● **AUFGABEN**
1. Prüfen Sie, ob die folgenden Aussagen mit dem Lesetext zur unabhängigen Presse übereinstimmen, und antworten Sie jeweils mit Ja oder Nein samt den entscheidenden Worten des Textes als wörtlichem Zitat.
(a) John Swinton war früher Hauptleitartikler der New York Times.
(b) Der Sprecher des Zitats würde seine Beschäftigung binnen 48 Stunden verlieren, wenn er seine ehrliche Meinung drucken ließe.
(c) Der Sprecher bezeichnet sich und seine Kollegen als Marionetten.
2. Beantworten Sie anhand des Lesetextes zur unabhängigen Presse die folgenden Fragen.
(a) Welches Datum trägt die Ausgabe?
(b) In welchem Jahr fiel die zitierte Äußerung?
(c) Wie oft wird der Sprecher nach eigener Aussage dafür bezahlt, seine ehrliche Meinung aus dem Blatt herauszuhalten?

19. Jahrgang | Nummer 12 | 6. Juni 2016

Bemerkungen

Presse, unabhängige

Eine unabhängige Presse sei, so ist immer noch immer mal wieder zu hören, ein hohes Gut, ja nachgerade eine condicio sine qua non jeder wirklichen Demokratie.
Dem ist auch schon widersprochen worden.
Zum Beispiel: „So etwas gibt es bis zum heutigen Tage nicht in der Weltgeschichte, auch nicht in Amerika: eine unabhängige Presse. Sie wissen das, und ich weiß das. Es gibt hier nicht einen unter Ihnen, der es wagt, seine ehrliche Meinung zu schreiben. Und wenn er es täte, wüsste er vorher bereits, dass sie niemals im Druck erschiene. Ich werde wöchentlich dafür bezahlt, dass ich meine ehrliche Meinung aus dem Blatt, mit dem ich verbunden bin, heraushalte. Andere von Ihnen erhalten ähnliche Bezahlung für ähnliche Dinge, und wenn Sie so verrückt wären, Ihre ehrliche Meinung zu schreiben, würden Sie umgehend auf der Straße landen, um sich einen neuen Job zu suchen. Wenn ich mir erlaubte, meine ehrliche Meinung in einer der Papierausgaben erscheinen zu lassen, dann würde ich binnen 24 Stunden meine Beschäftigung verlieren. Das Geschäft der Journalisten ist, die Wahrheit zu zerstören, schlankweg zu lügen, die Wahrheit zu pervertieren, sie zu morden, zu Füßen des Mammons zu legen und sein Land und die menschliche Rasse zu verkaufen zum Zweck des täglichen Broterwerbs. Sie wissen das, und ich weiß das, also was soll das verrückte Lobreden auf eine freie Presse? Wir sind Werkzeuge und Vasallen von reichen Männern hinter der Szene. Wir sind Marionetten. Sie ziehen die Strippen, und wir tanzen an den Strippen. Unsere Talente, unsere Möglichkeiten und unsere Leben stehen allesamt im Eigentum anderer Männer. Wir sind intellektuelle Prostituierte.“
Sagte John Swinton. Früherer Hauptleitartikler der New York Times. Im Jahre 1880.
Wie meint doch der Volksmund so trefflich?

● **BEREITGESTELLTE DATEN**
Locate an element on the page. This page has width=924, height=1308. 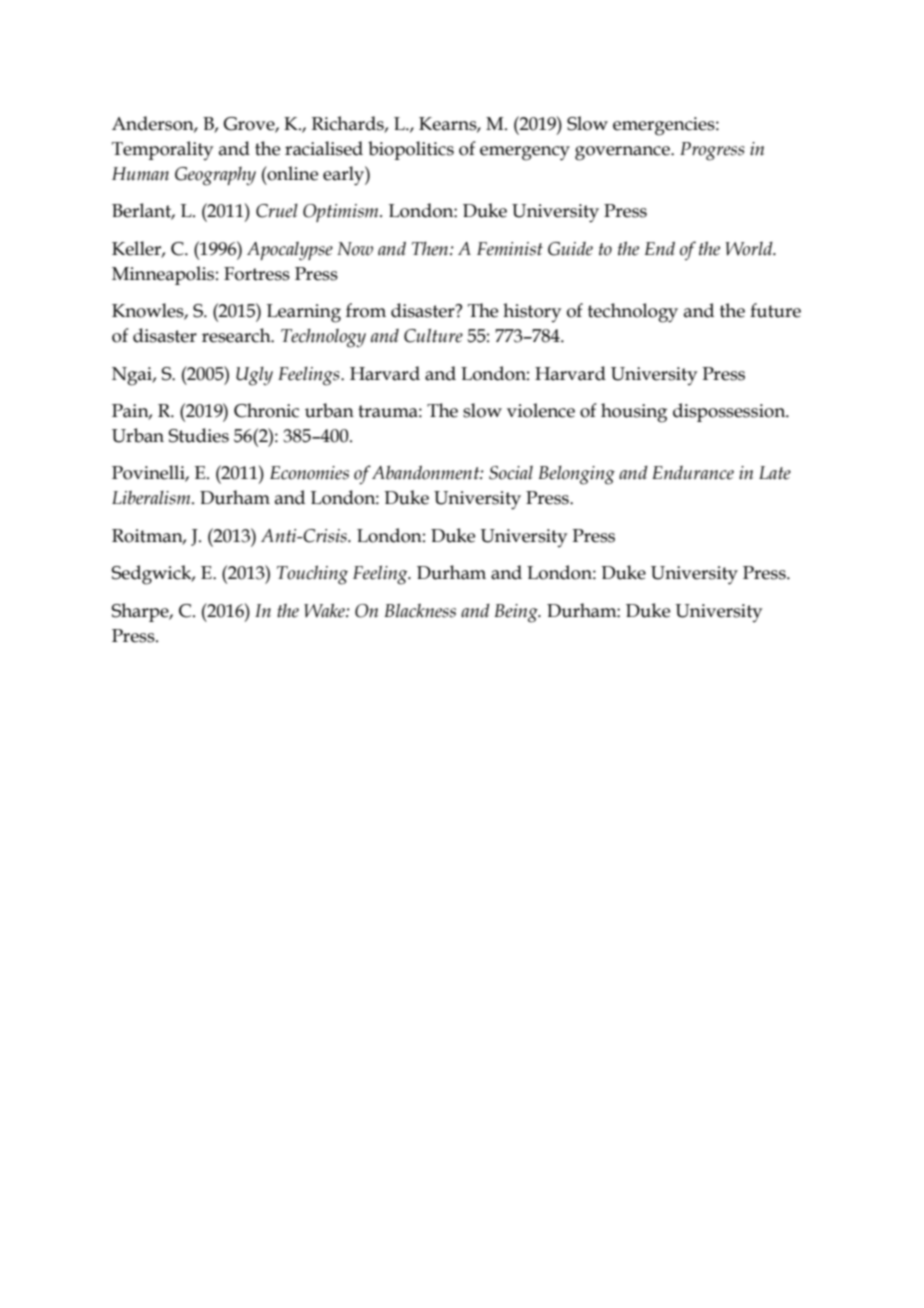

● **ERWARTETE ANTWORTEN**
1.
(a) Ja: „Früherer Hauptleitartikler der New York Times.“
(b) Nein: „dann würde ich binnen 24 Stunden meine Beschäftigung verlieren“
(c) Ja: „Wir sind Marionetten.“

2.
(a) 6. Juni 2016
(b) 1880
(c) Wöchentlich